Millais, John Everett, Sir, 1829-1896. Pharisee and the Publican, from Art in the Christian Tradition, a project of the Vanderbilt Divinity Library, Nashville, TN. |
The Pharisee prays
first, expressing how profoundly grateful he is not to be like others, and he
lists the evil-doers, including the tax collector nearby. He then recounts to God his spiritual
practices--just to make sure God is proud of him, too. Actually, he never gets around to asking God
for anything since apparently he is convinced of his righteousness.
The tax collector
stood at a distance, and in humility would not even look up to heaven. Displaying signs of repentance, he implored:
“God have mercy on me, a sinner.”
Honesty about his own sin proved redemptive. Jesus said: “I tell you that this man, rather
than the other, went home justified before God.”
Being humble is
hard, and we fear it will make us vulnerable.

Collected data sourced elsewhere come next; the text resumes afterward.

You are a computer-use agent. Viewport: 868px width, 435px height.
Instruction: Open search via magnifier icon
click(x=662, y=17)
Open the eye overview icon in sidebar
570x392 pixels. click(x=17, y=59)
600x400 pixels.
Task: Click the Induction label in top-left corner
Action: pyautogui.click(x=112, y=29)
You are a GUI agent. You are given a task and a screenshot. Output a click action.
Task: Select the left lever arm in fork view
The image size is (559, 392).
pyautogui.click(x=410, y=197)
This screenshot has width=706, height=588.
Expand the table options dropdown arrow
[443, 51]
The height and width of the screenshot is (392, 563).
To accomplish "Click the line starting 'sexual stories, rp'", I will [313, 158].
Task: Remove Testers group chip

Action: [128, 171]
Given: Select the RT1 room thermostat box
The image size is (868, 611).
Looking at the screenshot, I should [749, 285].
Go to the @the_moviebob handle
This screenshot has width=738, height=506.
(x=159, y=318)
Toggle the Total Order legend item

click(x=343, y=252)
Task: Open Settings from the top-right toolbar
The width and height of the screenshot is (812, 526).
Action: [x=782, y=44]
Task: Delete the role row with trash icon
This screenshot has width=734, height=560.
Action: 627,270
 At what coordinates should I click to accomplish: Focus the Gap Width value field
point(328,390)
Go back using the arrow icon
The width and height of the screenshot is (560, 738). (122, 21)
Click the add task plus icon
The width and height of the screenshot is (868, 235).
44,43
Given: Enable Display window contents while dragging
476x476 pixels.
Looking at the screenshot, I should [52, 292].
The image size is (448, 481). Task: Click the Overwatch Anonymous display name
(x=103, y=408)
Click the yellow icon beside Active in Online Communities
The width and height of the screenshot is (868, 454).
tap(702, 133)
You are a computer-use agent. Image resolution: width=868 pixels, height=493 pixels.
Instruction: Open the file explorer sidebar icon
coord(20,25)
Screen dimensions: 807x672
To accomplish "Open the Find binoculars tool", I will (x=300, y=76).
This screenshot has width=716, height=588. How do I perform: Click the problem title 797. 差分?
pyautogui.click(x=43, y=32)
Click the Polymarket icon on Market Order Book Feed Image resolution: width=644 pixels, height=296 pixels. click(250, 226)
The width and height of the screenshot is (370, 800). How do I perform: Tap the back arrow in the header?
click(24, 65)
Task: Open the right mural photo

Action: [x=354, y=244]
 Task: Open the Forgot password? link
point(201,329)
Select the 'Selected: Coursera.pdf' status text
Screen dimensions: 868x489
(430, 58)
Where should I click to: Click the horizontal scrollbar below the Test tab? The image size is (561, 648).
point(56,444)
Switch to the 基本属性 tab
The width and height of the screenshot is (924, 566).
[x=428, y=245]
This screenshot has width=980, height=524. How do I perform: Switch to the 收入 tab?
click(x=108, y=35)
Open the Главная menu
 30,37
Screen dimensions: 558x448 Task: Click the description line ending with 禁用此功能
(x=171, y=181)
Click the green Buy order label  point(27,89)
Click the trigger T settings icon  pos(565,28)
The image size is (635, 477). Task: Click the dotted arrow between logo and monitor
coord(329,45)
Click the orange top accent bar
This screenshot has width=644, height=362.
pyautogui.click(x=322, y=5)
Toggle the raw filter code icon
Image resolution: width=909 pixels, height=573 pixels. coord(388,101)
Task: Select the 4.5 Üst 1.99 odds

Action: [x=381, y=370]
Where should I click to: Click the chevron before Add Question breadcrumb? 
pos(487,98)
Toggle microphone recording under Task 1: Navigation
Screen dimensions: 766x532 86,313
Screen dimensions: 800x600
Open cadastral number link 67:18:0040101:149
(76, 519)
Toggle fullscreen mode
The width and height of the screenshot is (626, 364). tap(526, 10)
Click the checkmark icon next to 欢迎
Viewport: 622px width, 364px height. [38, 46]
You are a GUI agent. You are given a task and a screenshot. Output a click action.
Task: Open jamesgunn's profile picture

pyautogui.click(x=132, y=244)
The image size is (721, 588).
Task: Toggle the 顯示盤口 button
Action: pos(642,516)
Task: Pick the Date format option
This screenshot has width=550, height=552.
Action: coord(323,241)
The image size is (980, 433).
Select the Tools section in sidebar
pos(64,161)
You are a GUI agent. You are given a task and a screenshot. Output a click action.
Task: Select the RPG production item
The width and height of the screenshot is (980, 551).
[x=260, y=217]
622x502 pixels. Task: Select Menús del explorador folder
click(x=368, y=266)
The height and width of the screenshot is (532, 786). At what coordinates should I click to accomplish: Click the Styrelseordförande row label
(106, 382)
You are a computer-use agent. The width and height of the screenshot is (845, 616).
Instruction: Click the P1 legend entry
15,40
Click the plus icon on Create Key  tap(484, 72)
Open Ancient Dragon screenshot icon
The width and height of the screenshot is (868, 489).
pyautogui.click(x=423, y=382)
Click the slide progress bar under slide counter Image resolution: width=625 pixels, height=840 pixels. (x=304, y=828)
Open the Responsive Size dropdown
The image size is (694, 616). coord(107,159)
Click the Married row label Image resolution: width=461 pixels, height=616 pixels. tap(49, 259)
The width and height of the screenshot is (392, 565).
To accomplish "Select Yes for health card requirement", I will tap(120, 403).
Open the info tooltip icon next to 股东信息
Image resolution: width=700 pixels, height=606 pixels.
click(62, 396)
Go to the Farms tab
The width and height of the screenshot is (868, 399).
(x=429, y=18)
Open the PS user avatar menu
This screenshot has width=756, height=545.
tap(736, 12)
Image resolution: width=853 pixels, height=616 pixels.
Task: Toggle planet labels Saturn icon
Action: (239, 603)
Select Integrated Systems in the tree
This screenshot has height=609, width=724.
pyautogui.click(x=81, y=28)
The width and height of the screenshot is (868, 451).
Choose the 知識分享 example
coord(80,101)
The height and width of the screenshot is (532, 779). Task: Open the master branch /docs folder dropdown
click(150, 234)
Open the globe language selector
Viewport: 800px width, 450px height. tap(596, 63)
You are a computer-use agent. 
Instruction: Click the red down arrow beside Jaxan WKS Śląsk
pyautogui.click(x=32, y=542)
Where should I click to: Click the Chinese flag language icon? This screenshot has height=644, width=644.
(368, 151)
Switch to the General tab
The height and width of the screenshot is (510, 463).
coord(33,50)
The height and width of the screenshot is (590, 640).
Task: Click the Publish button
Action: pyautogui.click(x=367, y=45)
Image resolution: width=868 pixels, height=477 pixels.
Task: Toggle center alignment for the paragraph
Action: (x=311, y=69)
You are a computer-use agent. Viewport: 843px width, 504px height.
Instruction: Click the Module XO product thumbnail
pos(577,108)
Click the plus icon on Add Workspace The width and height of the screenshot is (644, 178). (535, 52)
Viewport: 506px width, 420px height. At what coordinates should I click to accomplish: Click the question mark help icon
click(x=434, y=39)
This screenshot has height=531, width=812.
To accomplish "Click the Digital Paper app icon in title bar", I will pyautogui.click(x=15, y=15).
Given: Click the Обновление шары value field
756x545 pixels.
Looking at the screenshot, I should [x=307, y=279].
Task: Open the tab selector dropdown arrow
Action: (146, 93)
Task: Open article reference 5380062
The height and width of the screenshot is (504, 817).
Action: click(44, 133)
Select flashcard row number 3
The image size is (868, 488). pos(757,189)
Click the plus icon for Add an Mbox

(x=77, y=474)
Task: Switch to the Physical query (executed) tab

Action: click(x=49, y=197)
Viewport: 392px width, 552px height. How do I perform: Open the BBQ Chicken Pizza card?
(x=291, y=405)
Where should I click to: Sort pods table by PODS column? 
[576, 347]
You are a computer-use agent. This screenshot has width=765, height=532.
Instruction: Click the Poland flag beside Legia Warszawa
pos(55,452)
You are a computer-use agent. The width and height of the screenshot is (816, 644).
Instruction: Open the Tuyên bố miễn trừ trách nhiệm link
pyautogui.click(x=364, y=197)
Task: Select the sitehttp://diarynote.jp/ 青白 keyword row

It surely will, and that is a good thing. Yet humility remains a challenging spiritual
posture because we live with incessant social demand for achievement and
power. Joan Chittister writes: “Lack of
humility is a social virus, a plague that infects the whole culture.” She offers this definition: humility is “the
strength to separate our sense of the meaning of life from what we do.”
Humility creates
space for God and for the other. When we
are proud, we are self-referential about everything, and we fill up all the
space. Humility allows us to be
receptive and delivers us from the burden of perfection, thus granting inner
freedom.
We can choose which
pathway we will follow. We can either
recognize the truth of our lives as sinners and seek God’s mercy, or we can
continue to bluff about how well we are doing and how little we need the
outpouring of God’s grace.
One way leads to
joyful life; the other leads to self-protective striving. We can learn the downward mobility of being
humble, and it will draw us nearer to God and to one another. And God will determine who is righteous,
through God’s great mercy.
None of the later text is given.